Software architecture is defined as ‘the set of structures necessary to understand a software system’. These include software elements, relationships between elements and properties common to all three elements and relationships.
Good architectural practices aim at predictable product quality, minimising project delays, saving money in the execution, integration and testing phases, and allowing a system to evolve elegantly. They specify the architectural components and relations designed to provide the relevant key qualities, and determine these key qualities, measuring it against quality requirements, and correcting any defect it yields.
Functional Requirements
Functional requirements are unambiguous, measurable descriptions of what a software program must do. They describe its behaviour, the input it gets from other systems, and the output it creates in this one. Functional requirements translate end-user expectations into technical specifications, and guide development and testing activities.
The job requires communicating functional requirements to everyone from non-technical business people to developers cranking out the code. That means their documentation has to be clear – devoid of jargon and, where possible, visual instead. Others will learn better when music is playing; still others will check out when their preferred format isn’t immediately available.
Non-functional requirements, which relate to how a product functions and is used, cover elements such as usability, reliability, scalability, and performance. A good piece of architecture should take all of these aspects into consideration when making design decisions – but to function properly, a system must make engineering tradeoffs. A product’s architecture needs to accept limitations to prioritise those non-functional requirements that are most important to what the product is trying to accomplish – and this is where architecture’s true value lies.
Quality Attributes
Quality attributes of software (such as reliability, security or efficiency) are like functional requirements: we expect them to be measurable and testable, and to be used by architects as the basis for designing systems that meet and maintain the needs of stakeholders.
Nonetheless, quality attributes such as timeliness (typical of real-time systems), modifiability and security are all valid concerns, yet Interdependent and frequently in conflict, they are hard to accomplish all at once: adding security, for example, often requires added bell-and-whistles – controls, for example, or checks – that inherently slow things down.
And it is the role of an architect to determine which attributes to trade-off, and to pick the right tactics to make that happen. This can be achieved in many different ways: a system could be made more secure by adding encryption or password protection, if those changes slowed the performance or degraded usability – a trade-off frequently made by robust architecture design processes; a good place to start such a journey is to gather and prioritise as many quality attribute scenarios as possible from the project’s stakeholders before beginning that task.
Technology Decisions
During a large-scale system’s design, it’s possible that software architects will have to trade off performance against cost and security considerations. Good trade-off analysis supports informed decisions that keep the technical complexities aligned with business needs.
Choosing which technologies would work best meant considering design goals. One of the most important architectural decisions made by Facebook was to make their web layout stateless, meaning that any of their web servers can be requested by any HTTP request thereby increasing web failures.

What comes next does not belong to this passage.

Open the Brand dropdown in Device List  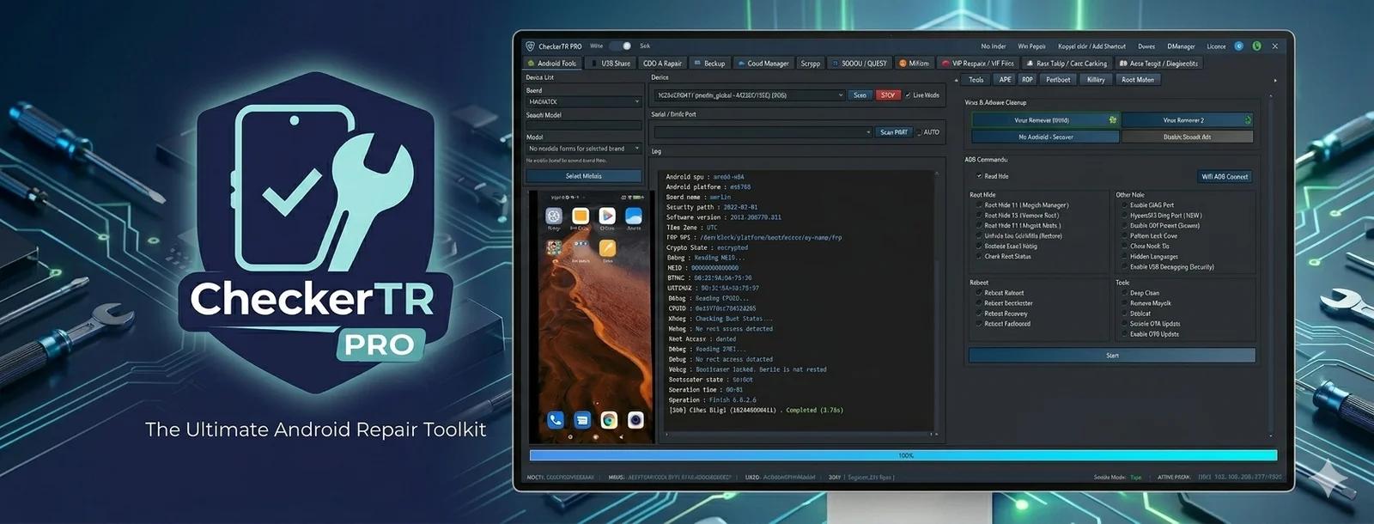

Architectural decisions can be made using quantitative metrics and foresight. Most architects, however, base their architecture decisions on experience and intuition; improving this process would help architects to make more measured, future-proof choices, such as using a framework to weigh up pros and cons to make sure all angles of an arbitrary chosen solution are taken into consideration.
Evaluation
Their structure should be designed from the start to support business goals, constraints and quality attributes, prompting periodic architectural reviews in a manner not too unlike those that cities use in order to avoid rushing into a building frenzy whose haphazard elements eventually produce slums.
This makes possible an evaluation cycle, to place value on behalf of stakeholders by setting key evaluation benchmarks, and carry them through the lifecycle (including inspection, testing, metrics, and the like services), so defects can be identified and triaged for remediation, an essential component of the value-value loop (make business purposes meet quality goals).

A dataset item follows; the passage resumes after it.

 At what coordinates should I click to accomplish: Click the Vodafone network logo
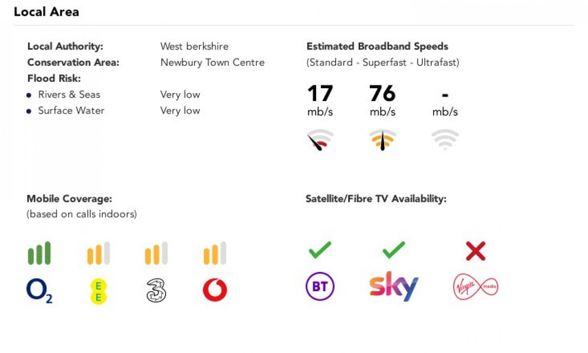(x=215, y=290)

Yet some systematic SA evaluation methods have been studied depending on their scale, ranging from very lightweight to indeed heavyweight. Unfortunately though, present-day industrial practitioners do not make much of them due to this weightiness [8]. Most of the heavyweight methods call for some sort of ‘scenarios’ and ‘multi-stakeholders’ involvement into the SA evaluation — see, for example, the classic SADT approach by Set and Sorucek [2]. One of the notable examples of a metric-based technique is the Software Architecture Analysis Method (SAAM) by Magliacane et al [38]. Intuitively, its substantial foci on ‘metrics’ makes any metric-based technique embedding itself within any other SA approach by mixed approaches only, i.e., not that much of independent power [76]. Finally, the lightweight architectural evaluation methods are indeed our promising way forward.